# Task instructions:
Echo verbatim the portion of the talk announcement between "The talk also" and "properties of Boolean function duality.", inclusive.

Room 1037 (Emerging Technology Building- ETB)
Dr. Marc Riedel/Univ. of Minnesota
As current CMOS-based technology is approaching its anticipated limits, research is shifting to novel forms of nanoscale technologies, including molecular-scale self-assembled systems. Such systems often implement computation through arrays of crossbar-type switches.
This talk discusses strategies for synthesizing Boolean functions by lattices of four-terminal switches. Each switch is controlled by a Boolean literal. If the literal takes the value 1, the corresponding switch is connected to its four neighbours; else it is not connected. A Boolean function is implemented in terms of connectivity across the lattice: it evaluates to 1 iff there exists a connected path between two opposing edges of the lattice. The talk addresses the following synthesis problem: how should one assign literals to switches in a lattice in order to implement a given target Boolean function? The goal is to minimize the lattice size, measured in terms of the number of switches. An efficient algorithm for this task is presented — one that does not exhaustively enumerate paths but rather exploits the concept of Boolean function duality.
The talk also addresses the problem of implementing Boolean functions with lattices of four-terminal switches in the presence of defects. We assume that such defects occur probabilistically. Our approach is predicated on the mathematical phenomenon of percolation. With random connectivity, percolation gives rise to a sharp non-linearity in the probability of global connectivity as a function of the probability of local connectivity. We exploit this phenomenon to compute Boolean functions robustly. We show that the margins, defined in terms of the steepness of the non-linearity, translate into the degree of defect tolerance.
A significant tangent for this work is its mathematical contribution: lattice-based implementations present a novel view of the properties of Boolean function duality.
Biography: Marc Riedel has been an Assistant Professor of Electrical and Computer Engineering at the University of Minnesota since 2006. He is also a member of the Graduate Faculty in Biomedical Informatics and Computational Biology. In 2004-2005, he was a lecturer in Computation and Neural Systems at Caltech. He has held positions at Marconi Canada, CAE Electronics, Toshiba, and Fujitsu Research Labs. He received his Ph.D. and his M.Sc. in Electrical Engineering at Caltech and his B.Eng. in Electrical Engineering with a Minor in Mathematics at McGill University. His Ph.D. dissertation titled “Cyclic Combinational Circuits” received the Charles H. Wilts Prize for the best doctoral research in Electrical Engineering at Caltech. His paper “The Synthesis of Cyclic Combinational Circuits” received the Best Paper Award at the Design Automation Conference. He is a recipient of the NSF CAREER Award.

# Dataset:

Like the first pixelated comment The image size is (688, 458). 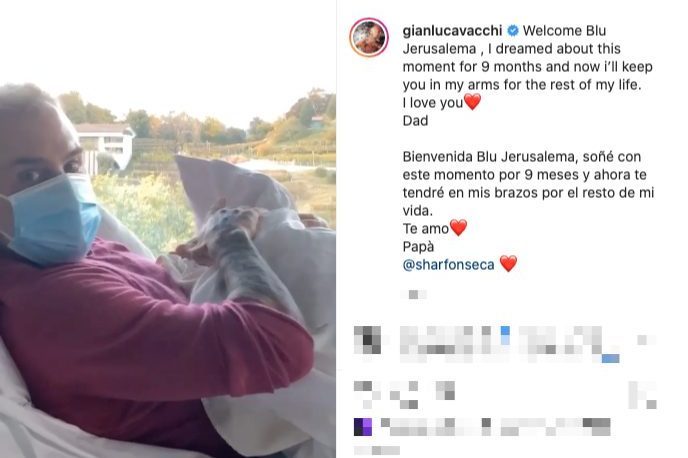tap(646, 340)
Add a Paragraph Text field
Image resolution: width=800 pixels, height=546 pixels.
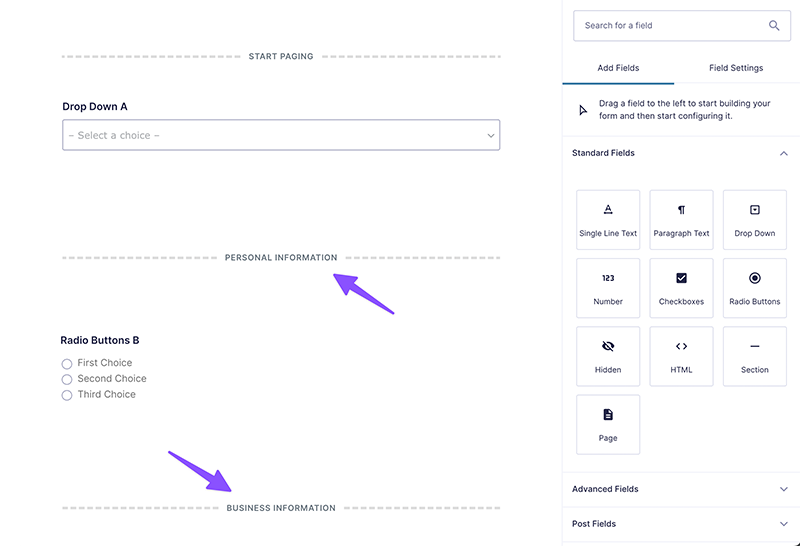pyautogui.click(x=681, y=220)
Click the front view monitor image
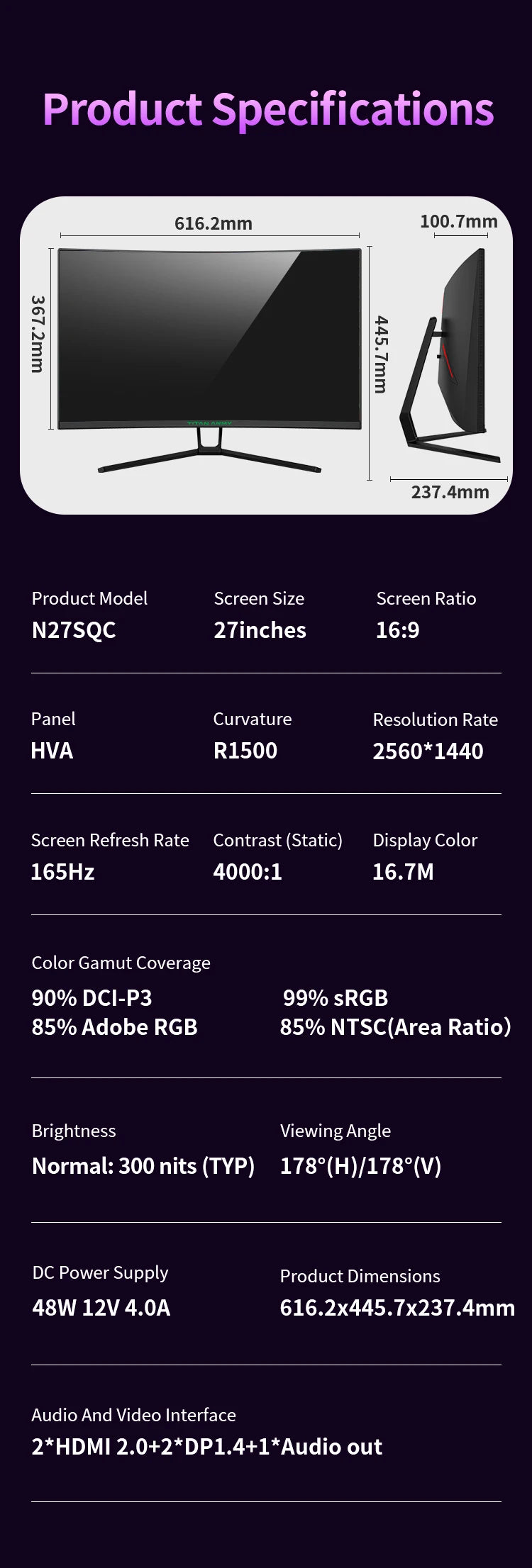The image size is (532, 1568). click(x=209, y=340)
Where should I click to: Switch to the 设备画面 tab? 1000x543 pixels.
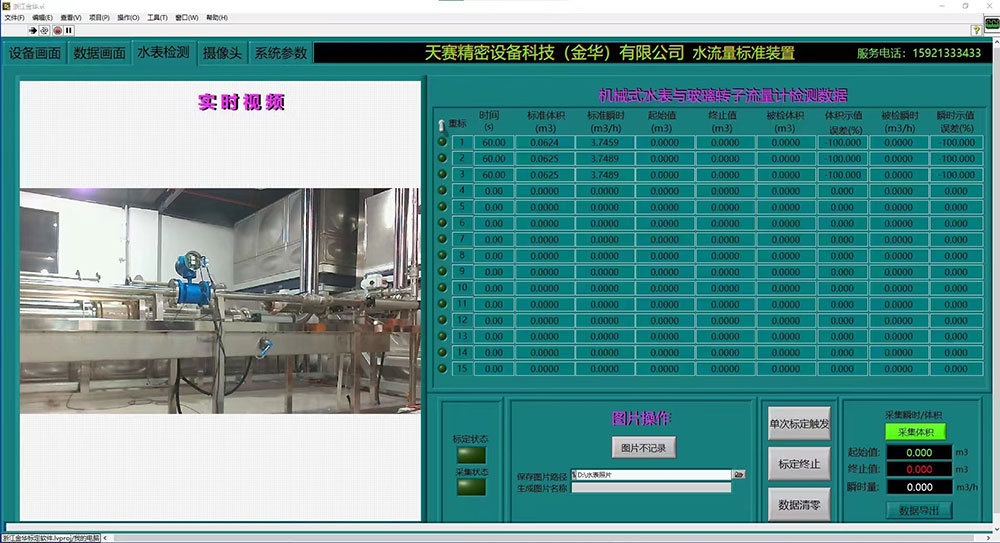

# Exercise solution:
The talk also addresses the problem of implementing Boolean functions with lattices of four-terminal switches in the presence of defects. We assume that such defects occur probabilistically. Our approach is predicated on the mathematical phenomenon of percolation. With random connectivity, percolation gives rise to a sharp non-linearity in the probability of global connectivity as a function of the probability of local connectivity. We exploit this phenomenon to compute Boolean functions robustly. We show that the margins, defined in terms of the steepness of the non-linearity, translate into the degree of defect tolerance.
A significant tangent for this work is its mathematical contribution: lattice-based implementations present a novel view of the properties of Boolean function duality.